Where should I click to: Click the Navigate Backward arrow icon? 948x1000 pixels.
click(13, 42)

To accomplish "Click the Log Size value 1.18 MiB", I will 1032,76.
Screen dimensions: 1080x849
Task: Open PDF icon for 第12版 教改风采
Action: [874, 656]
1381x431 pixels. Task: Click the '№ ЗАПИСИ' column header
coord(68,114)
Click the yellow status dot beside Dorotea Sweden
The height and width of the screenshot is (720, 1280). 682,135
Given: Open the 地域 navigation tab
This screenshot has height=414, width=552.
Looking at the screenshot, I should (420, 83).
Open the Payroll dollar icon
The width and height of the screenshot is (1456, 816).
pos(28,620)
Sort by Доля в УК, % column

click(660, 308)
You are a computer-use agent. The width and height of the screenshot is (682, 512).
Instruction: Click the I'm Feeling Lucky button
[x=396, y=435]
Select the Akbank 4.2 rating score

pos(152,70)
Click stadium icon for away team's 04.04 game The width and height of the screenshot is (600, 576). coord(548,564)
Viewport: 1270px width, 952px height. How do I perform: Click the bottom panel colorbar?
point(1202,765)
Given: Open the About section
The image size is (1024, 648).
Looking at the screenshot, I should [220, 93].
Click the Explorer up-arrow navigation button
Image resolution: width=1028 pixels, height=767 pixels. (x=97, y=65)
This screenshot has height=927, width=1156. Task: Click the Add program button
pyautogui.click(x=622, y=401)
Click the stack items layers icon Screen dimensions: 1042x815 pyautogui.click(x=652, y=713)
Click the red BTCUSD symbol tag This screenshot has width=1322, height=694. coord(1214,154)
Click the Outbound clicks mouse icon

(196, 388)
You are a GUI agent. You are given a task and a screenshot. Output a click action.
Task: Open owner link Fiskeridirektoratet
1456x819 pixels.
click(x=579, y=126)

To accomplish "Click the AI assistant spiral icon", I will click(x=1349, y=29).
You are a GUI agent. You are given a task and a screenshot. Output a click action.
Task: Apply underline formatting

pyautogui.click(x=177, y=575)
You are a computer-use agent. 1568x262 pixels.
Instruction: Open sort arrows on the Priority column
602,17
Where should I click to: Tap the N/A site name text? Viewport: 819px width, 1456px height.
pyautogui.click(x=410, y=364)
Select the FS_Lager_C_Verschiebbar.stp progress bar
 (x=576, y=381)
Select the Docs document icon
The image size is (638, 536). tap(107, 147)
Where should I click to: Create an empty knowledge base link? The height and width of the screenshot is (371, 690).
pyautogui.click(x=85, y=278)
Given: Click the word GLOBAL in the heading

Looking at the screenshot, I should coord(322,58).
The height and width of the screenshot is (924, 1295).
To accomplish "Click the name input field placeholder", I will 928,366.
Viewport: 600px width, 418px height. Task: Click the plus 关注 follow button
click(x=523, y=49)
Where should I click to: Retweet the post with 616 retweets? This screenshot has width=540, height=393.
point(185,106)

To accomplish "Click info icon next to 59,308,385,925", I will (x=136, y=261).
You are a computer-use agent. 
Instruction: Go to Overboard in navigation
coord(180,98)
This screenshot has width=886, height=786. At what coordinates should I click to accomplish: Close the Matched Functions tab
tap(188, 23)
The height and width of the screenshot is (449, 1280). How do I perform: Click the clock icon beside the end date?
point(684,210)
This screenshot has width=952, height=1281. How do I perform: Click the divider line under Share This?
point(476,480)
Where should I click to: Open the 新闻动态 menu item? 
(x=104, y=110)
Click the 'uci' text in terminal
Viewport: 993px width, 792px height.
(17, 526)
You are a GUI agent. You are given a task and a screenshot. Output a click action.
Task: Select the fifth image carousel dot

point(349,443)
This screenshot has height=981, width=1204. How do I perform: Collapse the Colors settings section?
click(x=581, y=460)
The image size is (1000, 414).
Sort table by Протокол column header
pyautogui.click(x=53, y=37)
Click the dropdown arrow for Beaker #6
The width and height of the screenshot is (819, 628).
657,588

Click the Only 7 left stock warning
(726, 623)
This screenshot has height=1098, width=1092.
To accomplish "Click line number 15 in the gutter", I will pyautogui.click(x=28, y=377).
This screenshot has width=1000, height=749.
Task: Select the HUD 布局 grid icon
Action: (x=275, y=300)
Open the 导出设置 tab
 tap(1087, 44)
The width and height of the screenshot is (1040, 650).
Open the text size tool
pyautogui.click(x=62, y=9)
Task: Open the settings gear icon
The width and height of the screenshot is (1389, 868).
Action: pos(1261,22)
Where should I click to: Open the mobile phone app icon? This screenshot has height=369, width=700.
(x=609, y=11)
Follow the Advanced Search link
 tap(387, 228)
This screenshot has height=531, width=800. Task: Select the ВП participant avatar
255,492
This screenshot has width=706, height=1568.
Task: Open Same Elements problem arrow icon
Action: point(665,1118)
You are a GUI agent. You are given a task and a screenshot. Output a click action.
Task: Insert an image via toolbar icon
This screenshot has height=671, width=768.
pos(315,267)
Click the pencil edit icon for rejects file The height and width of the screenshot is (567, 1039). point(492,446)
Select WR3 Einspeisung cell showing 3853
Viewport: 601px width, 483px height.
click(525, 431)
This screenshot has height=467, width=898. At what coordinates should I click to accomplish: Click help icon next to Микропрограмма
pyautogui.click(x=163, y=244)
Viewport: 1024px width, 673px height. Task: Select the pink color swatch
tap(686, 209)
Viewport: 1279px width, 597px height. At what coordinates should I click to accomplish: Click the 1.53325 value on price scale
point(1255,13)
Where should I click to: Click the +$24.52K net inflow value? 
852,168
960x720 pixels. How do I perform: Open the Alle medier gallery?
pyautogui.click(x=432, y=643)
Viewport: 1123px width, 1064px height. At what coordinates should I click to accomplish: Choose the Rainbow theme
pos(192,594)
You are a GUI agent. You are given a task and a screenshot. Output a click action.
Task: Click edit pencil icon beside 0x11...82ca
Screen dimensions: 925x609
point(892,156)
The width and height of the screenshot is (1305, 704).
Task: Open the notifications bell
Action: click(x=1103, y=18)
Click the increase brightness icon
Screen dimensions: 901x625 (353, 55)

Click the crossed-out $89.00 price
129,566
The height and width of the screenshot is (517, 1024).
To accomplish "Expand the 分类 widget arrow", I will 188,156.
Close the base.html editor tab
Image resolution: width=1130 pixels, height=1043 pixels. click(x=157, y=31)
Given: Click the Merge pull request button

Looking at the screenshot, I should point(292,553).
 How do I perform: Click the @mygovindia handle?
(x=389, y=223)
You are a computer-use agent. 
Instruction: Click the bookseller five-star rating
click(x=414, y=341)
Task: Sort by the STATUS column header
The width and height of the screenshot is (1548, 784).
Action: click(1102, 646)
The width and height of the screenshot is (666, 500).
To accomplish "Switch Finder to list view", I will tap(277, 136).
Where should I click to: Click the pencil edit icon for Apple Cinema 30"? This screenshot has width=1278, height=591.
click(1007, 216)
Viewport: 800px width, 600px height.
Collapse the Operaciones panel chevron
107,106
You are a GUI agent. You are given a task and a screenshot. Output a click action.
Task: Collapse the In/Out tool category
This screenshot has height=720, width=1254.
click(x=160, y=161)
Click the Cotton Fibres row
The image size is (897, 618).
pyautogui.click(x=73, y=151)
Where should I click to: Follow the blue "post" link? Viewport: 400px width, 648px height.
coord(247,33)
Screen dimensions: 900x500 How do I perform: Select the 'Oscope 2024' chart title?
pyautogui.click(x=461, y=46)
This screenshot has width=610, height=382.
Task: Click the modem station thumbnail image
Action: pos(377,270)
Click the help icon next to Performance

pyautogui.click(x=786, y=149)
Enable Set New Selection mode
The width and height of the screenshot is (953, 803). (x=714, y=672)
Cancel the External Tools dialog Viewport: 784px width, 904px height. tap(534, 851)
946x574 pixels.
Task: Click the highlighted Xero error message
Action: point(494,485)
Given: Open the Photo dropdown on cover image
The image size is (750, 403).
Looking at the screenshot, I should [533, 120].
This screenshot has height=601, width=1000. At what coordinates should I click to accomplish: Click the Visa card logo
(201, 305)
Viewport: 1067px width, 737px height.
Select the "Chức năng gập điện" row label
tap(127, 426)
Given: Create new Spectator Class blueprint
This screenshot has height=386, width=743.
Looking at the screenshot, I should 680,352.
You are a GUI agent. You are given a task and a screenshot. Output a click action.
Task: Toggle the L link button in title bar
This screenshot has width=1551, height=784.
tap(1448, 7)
- - - - - - -
__Activity__:
Within the material above, how many lines contain "computer"? Only the number should be given.

__Output for this task__:
4